O que está em jogo é a tentativa dos EUA de controlar o Oriente Médio e seu petróleo como um suporte do poder econômico dos EUA. Trata-se, também, de impedir que outros países se movam para criar sua própria autonomia da ordem neoliberal centrada nos EUA administrada pelo FMI, Banco Mundial e outras instituições internacionais para reforçar o poder unipolar dos EUA.

A década de 1970 viu muita discussão sobre a criação de uma “nova ordem econômica internacional”. Os estrategistas dos EUA viram nisso uma ameaça existencial. O meu livro, Super Imperialism, então publicado, foi ironicamente usado como uma espécie de livro didático pelo governo norte-americano. Por isso, fui convidado a comentar sobre a possibilidade de que os países do centro e da periferia pudessem libertarem do controle dos EUA.

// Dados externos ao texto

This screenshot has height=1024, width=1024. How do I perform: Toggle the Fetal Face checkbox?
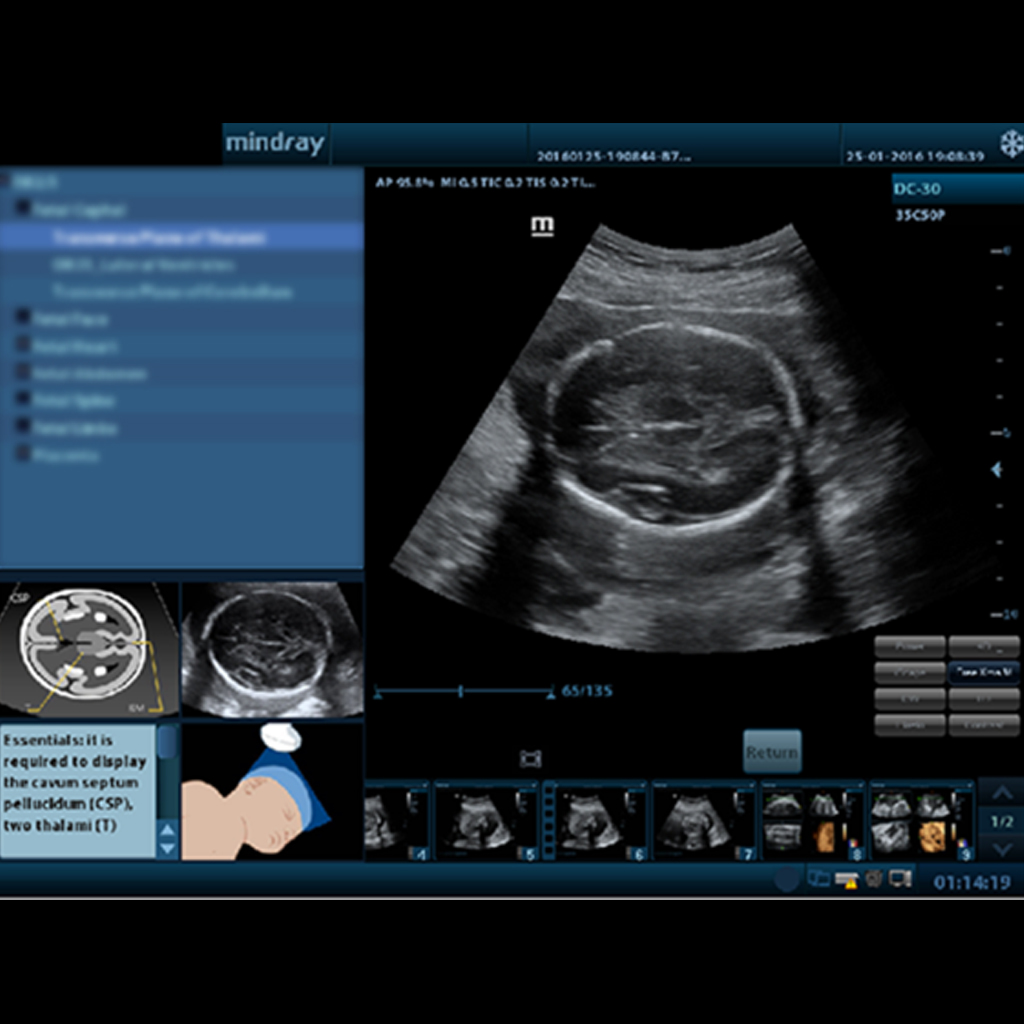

Na verdade, eu estava trabalhando no Instituto Hudson com Herman Kahn em 1974 ou 1975. Por isso, ele me levou para participar de uma discussão de estratégia militar sobre os planos que já estavam sendo feitos naquela época para possivelmente derrubar o Irã e dividi-lo em regiões etnicamente distintas.

Herman havia descoberto que o ponto mais fraco era o Baluchistão, na fronteira do Irã com o Paquistão. Os curdos, tadjiques e azeris turcos eram etnias que deveriam ser jogadas umas contra as outras. Desse modo, a diplomacia dos EUA poderia tentar implantar ditaduras clientes, algo que tinha o potencial de remodelar a orientação política iraniana e paquistanesa, se necessário.

Três décadas depois, em 2003, o general Wesley Clark apontou o Irã como sendo a pedra angular de sete países que os Estados Unidos precisavam controlar para dominar o Oriente Médio, começando com Iraque e Síria, Líbano, Líbia, Somália e Sudão, culminando no Irã.

Avanço rápido para hoje

A maior parte da discussão atual sobre a dinâmica geopolítica se concentra em outro ponto. A economia internacional está compreensivelmente (e com razão) se concentrando na tentativa dos BRICS e de outros países de escapar do controle dos EUA por meio da desdolarização de seu comércio e de seus investimentos.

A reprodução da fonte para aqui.